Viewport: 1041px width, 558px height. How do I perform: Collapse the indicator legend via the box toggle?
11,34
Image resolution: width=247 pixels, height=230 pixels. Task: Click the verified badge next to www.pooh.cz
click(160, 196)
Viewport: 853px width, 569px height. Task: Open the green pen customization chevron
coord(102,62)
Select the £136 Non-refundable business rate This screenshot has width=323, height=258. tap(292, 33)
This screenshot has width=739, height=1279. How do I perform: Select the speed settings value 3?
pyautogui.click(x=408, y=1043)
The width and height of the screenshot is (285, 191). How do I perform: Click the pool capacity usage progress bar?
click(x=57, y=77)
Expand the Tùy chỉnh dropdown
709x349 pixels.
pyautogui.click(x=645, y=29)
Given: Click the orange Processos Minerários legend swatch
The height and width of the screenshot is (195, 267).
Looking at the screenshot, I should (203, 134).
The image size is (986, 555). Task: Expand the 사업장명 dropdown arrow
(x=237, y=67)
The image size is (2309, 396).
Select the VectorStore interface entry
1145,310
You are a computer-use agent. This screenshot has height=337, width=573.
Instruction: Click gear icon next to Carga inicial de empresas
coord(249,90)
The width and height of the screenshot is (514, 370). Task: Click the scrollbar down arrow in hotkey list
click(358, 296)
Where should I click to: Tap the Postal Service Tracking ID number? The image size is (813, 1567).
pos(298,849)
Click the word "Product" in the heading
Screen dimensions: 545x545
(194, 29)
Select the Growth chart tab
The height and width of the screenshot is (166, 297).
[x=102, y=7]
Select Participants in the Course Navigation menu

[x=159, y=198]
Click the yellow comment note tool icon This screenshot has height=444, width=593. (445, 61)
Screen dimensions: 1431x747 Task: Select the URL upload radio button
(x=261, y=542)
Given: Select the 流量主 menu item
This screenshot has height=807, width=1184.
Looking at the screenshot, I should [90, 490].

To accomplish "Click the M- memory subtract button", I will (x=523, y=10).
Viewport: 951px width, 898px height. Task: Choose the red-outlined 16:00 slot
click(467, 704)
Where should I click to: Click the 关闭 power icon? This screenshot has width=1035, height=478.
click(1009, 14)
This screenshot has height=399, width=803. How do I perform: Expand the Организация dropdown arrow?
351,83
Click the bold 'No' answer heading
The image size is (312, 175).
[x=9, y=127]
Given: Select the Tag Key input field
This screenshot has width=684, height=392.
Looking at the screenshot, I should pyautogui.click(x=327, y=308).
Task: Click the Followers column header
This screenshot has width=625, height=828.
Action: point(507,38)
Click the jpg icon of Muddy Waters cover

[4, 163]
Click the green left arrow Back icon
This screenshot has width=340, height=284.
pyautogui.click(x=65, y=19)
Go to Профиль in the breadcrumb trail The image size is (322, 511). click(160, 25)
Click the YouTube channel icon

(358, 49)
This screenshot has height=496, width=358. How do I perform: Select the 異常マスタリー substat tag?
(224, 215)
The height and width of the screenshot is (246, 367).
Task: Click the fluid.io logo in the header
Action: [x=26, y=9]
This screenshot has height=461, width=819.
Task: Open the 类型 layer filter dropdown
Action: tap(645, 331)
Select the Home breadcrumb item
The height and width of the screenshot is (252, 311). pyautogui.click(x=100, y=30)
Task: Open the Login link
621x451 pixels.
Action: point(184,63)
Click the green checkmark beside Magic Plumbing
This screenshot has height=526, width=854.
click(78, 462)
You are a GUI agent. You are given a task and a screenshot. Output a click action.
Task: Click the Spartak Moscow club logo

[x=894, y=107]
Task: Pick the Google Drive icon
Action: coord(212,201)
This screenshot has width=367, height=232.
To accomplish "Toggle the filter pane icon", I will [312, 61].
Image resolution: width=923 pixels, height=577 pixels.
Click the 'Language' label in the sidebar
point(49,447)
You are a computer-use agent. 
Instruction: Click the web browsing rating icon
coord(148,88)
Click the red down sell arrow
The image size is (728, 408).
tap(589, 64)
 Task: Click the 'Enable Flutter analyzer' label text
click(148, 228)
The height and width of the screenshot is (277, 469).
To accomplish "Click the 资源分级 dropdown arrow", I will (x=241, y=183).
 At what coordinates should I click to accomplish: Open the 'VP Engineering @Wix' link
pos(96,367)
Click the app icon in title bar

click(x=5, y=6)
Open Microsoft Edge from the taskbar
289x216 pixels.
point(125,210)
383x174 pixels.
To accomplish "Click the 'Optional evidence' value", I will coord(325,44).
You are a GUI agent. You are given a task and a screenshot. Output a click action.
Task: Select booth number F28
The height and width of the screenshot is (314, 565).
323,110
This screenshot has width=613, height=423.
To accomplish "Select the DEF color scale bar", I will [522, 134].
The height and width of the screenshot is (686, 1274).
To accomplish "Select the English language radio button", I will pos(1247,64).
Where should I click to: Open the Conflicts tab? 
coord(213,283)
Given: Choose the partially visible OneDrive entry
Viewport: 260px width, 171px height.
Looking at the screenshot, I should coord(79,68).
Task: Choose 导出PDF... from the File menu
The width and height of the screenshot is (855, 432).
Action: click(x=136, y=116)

____

- **WHAT IS BEING ASKED**: Exactness is what counts here: write out every record again.

- **ANSWER BELOW**:
Viewport: 1041px width, 558px height. How do I perform: Collapse the indicator legend via the box toggle?
11,34
Image resolution: width=247 pixels, height=230 pixels. Task: Click the verified badge next to www.pooh.cz
click(160, 196)
Viewport: 853px width, 569px height. Task: Open the green pen customization chevron
coord(102,62)
Select the £136 Non-refundable business rate This screenshot has width=323, height=258. tap(292, 33)
This screenshot has width=739, height=1279. How do I perform: Select the speed settings value 3?
pyautogui.click(x=408, y=1043)
The width and height of the screenshot is (285, 191). How do I perform: Click the pool capacity usage progress bar?
click(x=57, y=77)
Expand the Tùy chỉnh dropdown
709x349 pixels.
pyautogui.click(x=645, y=29)
Given: Click the orange Processos Minerários legend swatch
The height and width of the screenshot is (195, 267).
Looking at the screenshot, I should (203, 134).
The image size is (986, 555). Task: Expand the 사업장명 dropdown arrow
(x=237, y=67)
The image size is (2309, 396).
Select the VectorStore interface entry
1145,310
You are a computer-use agent. This screenshot has height=337, width=573.
Instruction: Click gear icon next to Carga inicial de empresas
coord(249,90)
The width and height of the screenshot is (514, 370). Task: Click the scrollbar down arrow in hotkey list
click(358, 296)
Where should I click to: Tap the Postal Service Tracking ID number? The image size is (813, 1567).
pos(298,849)
Click the word "Product" in the heading
Screen dimensions: 545x545
(194, 29)
Select the Growth chart tab
The height and width of the screenshot is (166, 297).
[x=102, y=7]
Select Participants in the Course Navigation menu

[x=159, y=198]
Click the yellow comment note tool icon This screenshot has height=444, width=593. (445, 61)
Screen dimensions: 1431x747 Task: Select the URL upload radio button
(x=261, y=542)
Given: Select the 流量主 menu item
This screenshot has height=807, width=1184.
Looking at the screenshot, I should [90, 490].

To accomplish "Click the M- memory subtract button", I will (x=523, y=10).
Viewport: 951px width, 898px height. Task: Choose the red-outlined 16:00 slot
click(467, 704)
Where should I click to: Click the 关闭 power icon? This screenshot has width=1035, height=478.
click(1009, 14)
This screenshot has height=399, width=803. How do I perform: Expand the Организация dropdown arrow?
351,83
Click the bold 'No' answer heading
The image size is (312, 175).
[x=9, y=127]
Given: Select the Tag Key input field
This screenshot has width=684, height=392.
Looking at the screenshot, I should pyautogui.click(x=327, y=308).
Task: Click the Followers column header
This screenshot has width=625, height=828.
Action: point(507,38)
Click the jpg icon of Muddy Waters cover

[4, 163]
Click the green left arrow Back icon
This screenshot has width=340, height=284.
pyautogui.click(x=65, y=19)
Go to Профиль in the breadcrumb trail The image size is (322, 511). click(160, 25)
Click the YouTube channel icon

(358, 49)
This screenshot has height=496, width=358. How do I perform: Select the 異常マスタリー substat tag?
(224, 215)
The height and width of the screenshot is (246, 367).
Task: Click the fluid.io logo in the header
Action: [x=26, y=9]
This screenshot has height=461, width=819.
Task: Open the 类型 layer filter dropdown
Action: tap(645, 331)
Select the Home breadcrumb item
The height and width of the screenshot is (252, 311). pyautogui.click(x=100, y=30)
Task: Open the Login link
621x451 pixels.
Action: point(184,63)
Click the green checkmark beside Magic Plumbing
This screenshot has height=526, width=854.
click(78, 462)
You are a GUI agent. You are given a task and a screenshot. Output a click action.
Task: Click the Spartak Moscow club logo

[x=894, y=107]
Task: Pick the Google Drive icon
Action: coord(212,201)
This screenshot has width=367, height=232.
To accomplish "Toggle the filter pane icon", I will [312, 61].
Image resolution: width=923 pixels, height=577 pixels.
Click the 'Language' label in the sidebar
point(49,447)
You are a computer-use agent. 
Instruction: Click the web browsing rating icon
coord(148,88)
Click the red down sell arrow
The image size is (728, 408).
tap(589, 64)
 Task: Click the 'Enable Flutter analyzer' label text
click(148, 228)
The height and width of the screenshot is (277, 469).
To accomplish "Click the 资源分级 dropdown arrow", I will (x=241, y=183).
 At what coordinates should I click to accomplish: Open the 'VP Engineering @Wix' link
pos(96,367)
Click the app icon in title bar

click(x=5, y=6)
Open Microsoft Edge from the taskbar
289x216 pixels.
point(125,210)
383x174 pixels.
To accomplish "Click the 'Optional evidence' value", I will coord(325,44).
You are a GUI agent. You are given a task and a screenshot. Output a click action.
Task: Select booth number F28
The height and width of the screenshot is (314, 565).
323,110
This screenshot has width=613, height=423.
To accomplish "Select the DEF color scale bar", I will [522, 134].
The height and width of the screenshot is (686, 1274).
To accomplish "Select the English language radio button", I will pos(1247,64).
Where should I click to: Open the Conflicts tab? 
coord(213,283)
Given: Choose the partially visible OneDrive entry
Viewport: 260px width, 171px height.
Looking at the screenshot, I should coord(79,68).
Task: Choose 导出PDF... from the File menu
The width and height of the screenshot is (855, 432).
Action: click(x=136, y=116)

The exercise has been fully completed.